Some different OAs have been applied to this engineering problem to define the optimal values of PEFCs’ unknown parameters so correct modeling, control, and simulation can be carried out for a specific experiment related to some of the PEFCs’ applications as polarization curves. The tests are performed at different RH values to show the effectiveness of OAs for every dataset that was experimentally obtained. According to the numerical results, several conclusions can be made as shown next:

• In all cases, for the five different OAs (NNA, MVO, BSA, ALO, and I-GWO) applied in this PEFC optimization problem, well fittings between measured and predicted voltage points are reached when using the optimal values of the unknown parameters for PEFCs.
• Statistical performance measures have been made to evaluate the efficiency and competency of the five algorithms used to carry out this experiment, concluding that NNA proves to give the best results for the optimal values of PEFCs’ unknown parameters in almost all scenarios.
• NNA and MVO show a better response than the other three algorithms when only referring to the training time. Although NNA optimal values are better, focusing on the metric used to measure the error between measured and predicted voltage points.
• The optimal values for PEFCs’ unknown parameters were obtained at different RH percentages. The NNA optimizer performed the best training in three out of five scenarios, as, at RH values of 28% and 43%, I-GWO and BSA showed more accurate results when focusing on the statistical performance measures.
• The comparisons that are properly detailed in this paper give the authors enough information to confirm and conclude that the NNA optimizer has a better performance and shows the best results, comparing it with other highlighted OAs.

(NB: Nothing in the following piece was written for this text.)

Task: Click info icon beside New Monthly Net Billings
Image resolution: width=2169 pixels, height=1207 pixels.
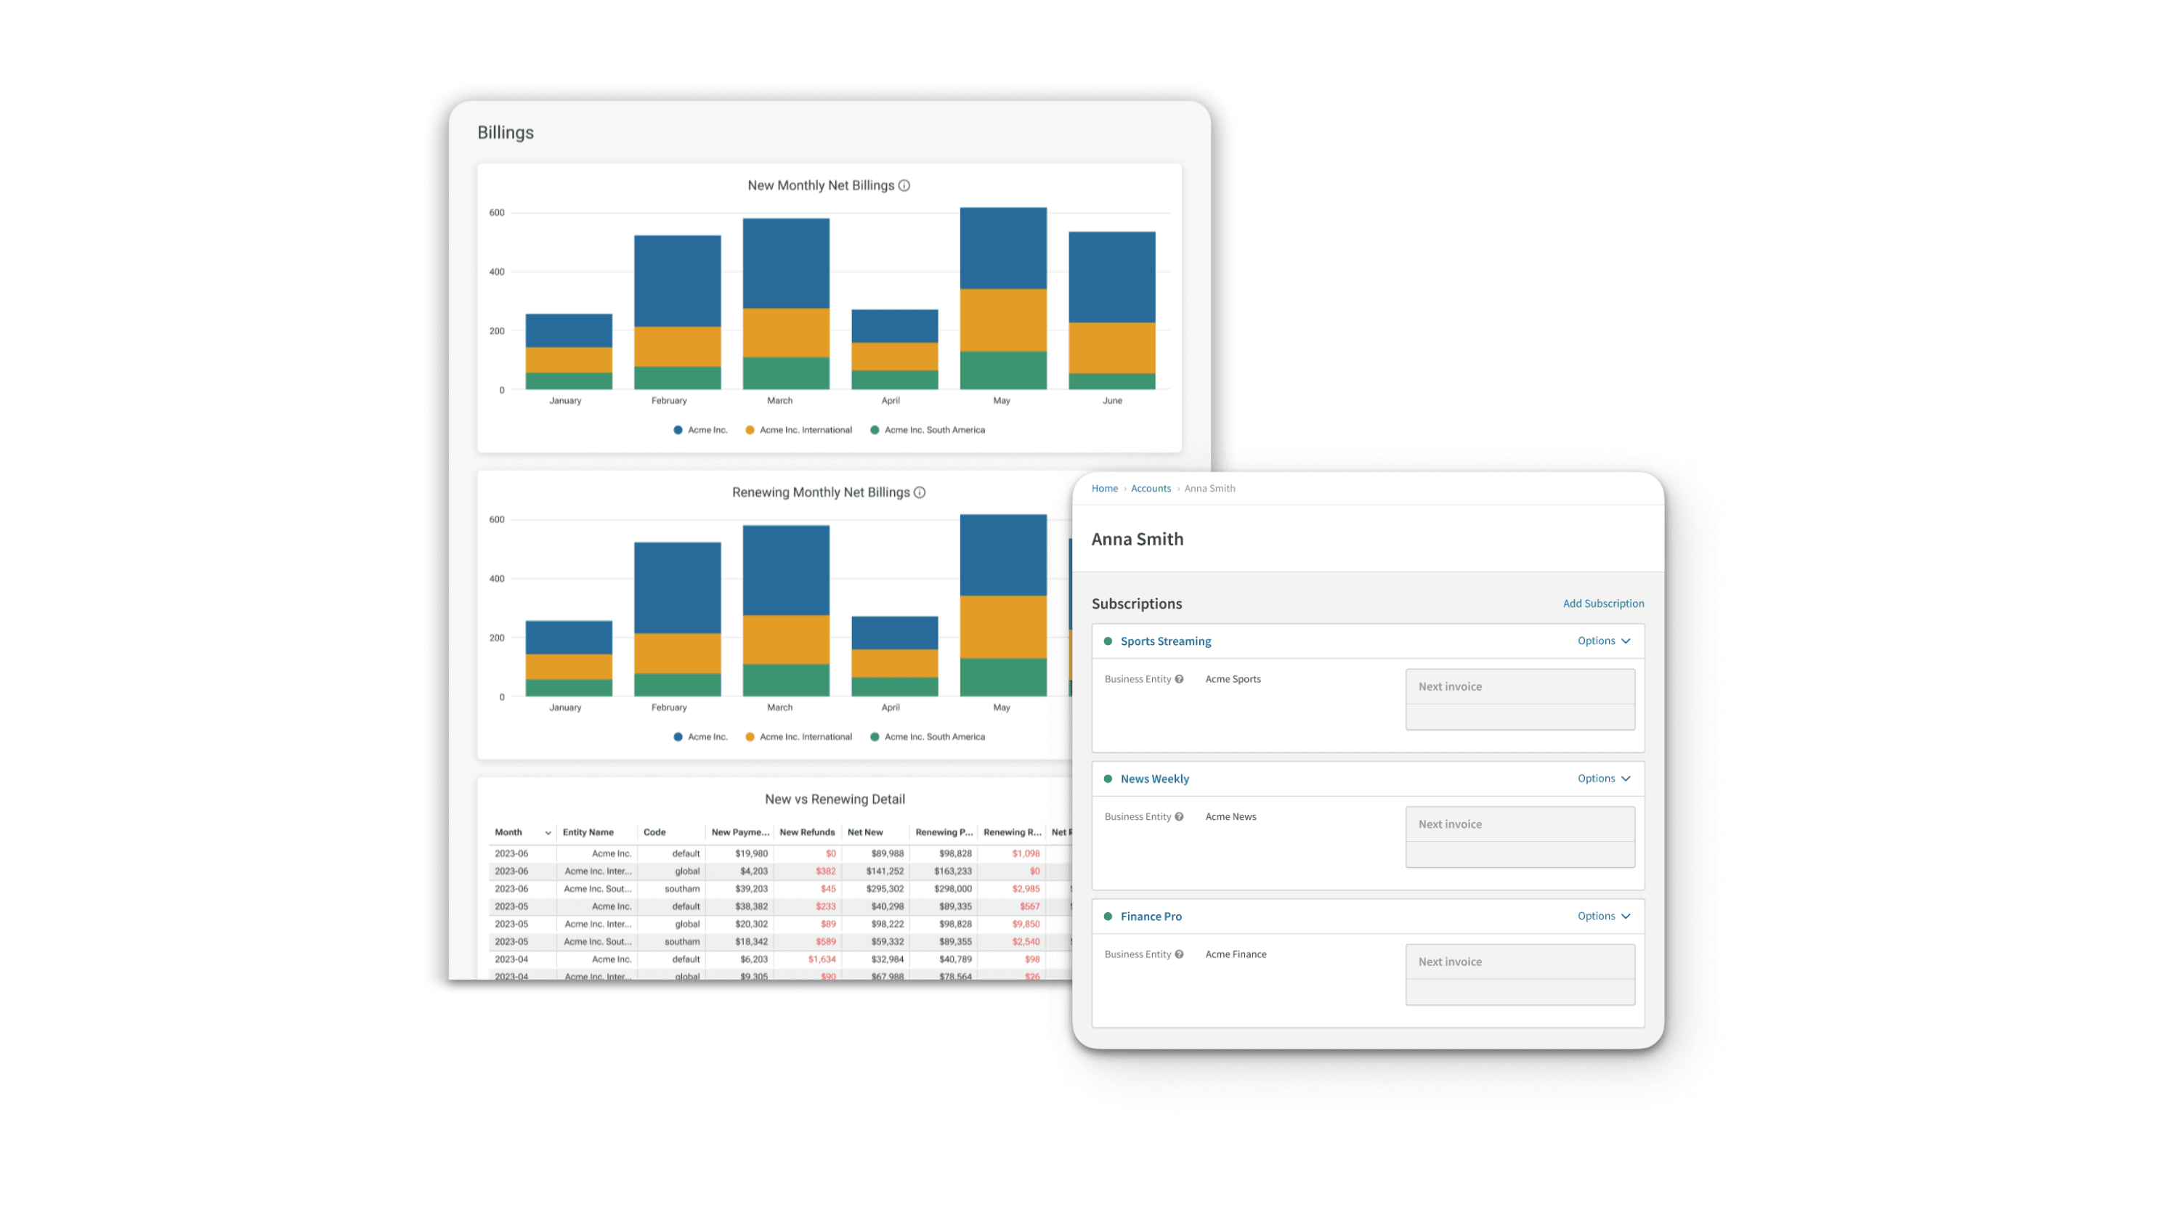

Likewise, about the experimental section, a few conclusions have also been performed, as follows:

• The polarization curves obtained show the great influence that the RH has on the performance of a PEFC, obtaining a significant decrease in range operation of 1.4 A/cm² when the RH is modified from 100% RH to 16% RH.
• Another RH impact on the performance of a PEFC is the increased presence of data sparsity and noise at low RH due to the PEFC works under critical operating conditions. Therefore, it also affects predicted curves that have a lower fit.
• To sum up, the data sparsity and noise also affect OAs, since it represents a higher difficulty in finding the optimal parameters that allow for reaching the best fitting of the polarization curves to data through the PEFC mathematical model.